CUENTOS DE TOLKIEN

Adaptació de: Fulla de Niggle, Egidi el granger de Ham i Ainulindalë (inici del Silmarillion)

pel grup de voluntaris Pluja d’Idees

Divendres 8 i dissabte 9 de juny

20’15 hs

Durada : 60 minuts

Entrada lliure

Adaptación de: Hoja de Niggle, Egidio el granjero de Ham y Ainulindalë (inicio del Silmarillion)

por el grupo de voluntarios Pluja d’Idees

Viernes 8 y sábado 9 de junio

20’15 hs

Duración : 60 minutos

Entrada libre

Tolkien escribió tres cuentos breves en diferentes momentos de su vida. El primero “Hoja de Niggle”, es un cuento que Tolkien escribió como una metáfora de la vida y la muerte, mediante el símbolo de un viaje. Trata de un pintor de segunda categoría, aunque muy bueno en los detalles pictóricos, también bastante desorganizado. La representación se ha hecho en parte a través de sombras chinas, para simbolizar el paso a la otra vida después de la muerte, donde siguen los trabajos del protagonista, y donde un jurado divino considera el futuro merecido del esforzado pintor.

El segundo cuento fue “Egidio, el granjero de Ham”, escrito por J.R.R. Tolkien cuando terminó su obra más conocida: “El Señor de los Anillos”. En este cuento Tolkien parodia en parte su propia obra, y en ella el personaje principal es una fiel imagen de un hobbit, aunque sacado de la Tierra Media y situado en una ficticia Edad Media.
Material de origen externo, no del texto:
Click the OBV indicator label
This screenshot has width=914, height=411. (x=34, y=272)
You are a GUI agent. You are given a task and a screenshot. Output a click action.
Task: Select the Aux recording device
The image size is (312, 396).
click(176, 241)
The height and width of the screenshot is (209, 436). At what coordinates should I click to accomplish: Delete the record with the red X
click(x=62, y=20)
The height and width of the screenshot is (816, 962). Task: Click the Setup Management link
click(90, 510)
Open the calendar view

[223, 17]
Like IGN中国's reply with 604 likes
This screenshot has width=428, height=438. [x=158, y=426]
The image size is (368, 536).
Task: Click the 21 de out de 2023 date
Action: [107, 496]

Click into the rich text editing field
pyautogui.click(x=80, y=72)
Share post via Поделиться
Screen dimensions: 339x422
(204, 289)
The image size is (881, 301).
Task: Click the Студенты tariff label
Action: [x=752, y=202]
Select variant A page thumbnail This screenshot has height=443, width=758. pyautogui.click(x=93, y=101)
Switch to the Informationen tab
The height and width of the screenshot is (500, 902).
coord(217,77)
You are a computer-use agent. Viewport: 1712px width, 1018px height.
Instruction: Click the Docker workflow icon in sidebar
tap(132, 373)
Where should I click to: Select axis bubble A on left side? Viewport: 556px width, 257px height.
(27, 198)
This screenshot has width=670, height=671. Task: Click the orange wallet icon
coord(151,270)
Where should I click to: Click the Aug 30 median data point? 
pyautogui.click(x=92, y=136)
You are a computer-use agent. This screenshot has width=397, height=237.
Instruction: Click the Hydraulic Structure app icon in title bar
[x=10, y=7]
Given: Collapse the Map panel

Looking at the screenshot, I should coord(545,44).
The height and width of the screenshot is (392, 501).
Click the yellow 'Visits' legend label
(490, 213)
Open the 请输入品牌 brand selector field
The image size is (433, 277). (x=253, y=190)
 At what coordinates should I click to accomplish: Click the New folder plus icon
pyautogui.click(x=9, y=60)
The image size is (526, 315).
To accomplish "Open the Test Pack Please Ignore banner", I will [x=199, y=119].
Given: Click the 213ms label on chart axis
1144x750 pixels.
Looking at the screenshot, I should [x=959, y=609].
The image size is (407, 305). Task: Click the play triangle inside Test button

La adaptación ha tenido que recortar considerablemente la extensión del cuento pero manteniendo el hilo principal de la historia.

Para finalizar la representación se escoge uno de los episodios de “El Silmarillion”, la obra maestra y más querida por Tolkien. Mediante una danza se escenifica el Ainulindalë o la música de los Ainur, donde Ilúvatar, el Dios creador comunica a los Ainur (dioses en la mitología tolkeniana), un tema de música, y los dioses cantan, y en su canto imaginan un universo. Pero uno de los dioses, Melkor, entreteje pensamientos de su propia imaginación en la melodía, porque su soberbia y ansias de poder le hacen envidiar la condición de Ilúvatar. Las dos melodías luchan y naufragan y la armonía se convierte en realidad, apareciendo la Tierra donde los dioses deberán encargarse de construir la habitación de los hijos de Ilúvatar, los Elfos y los Hombres, en los abismos del tiempo y entre las estrellas innumerables.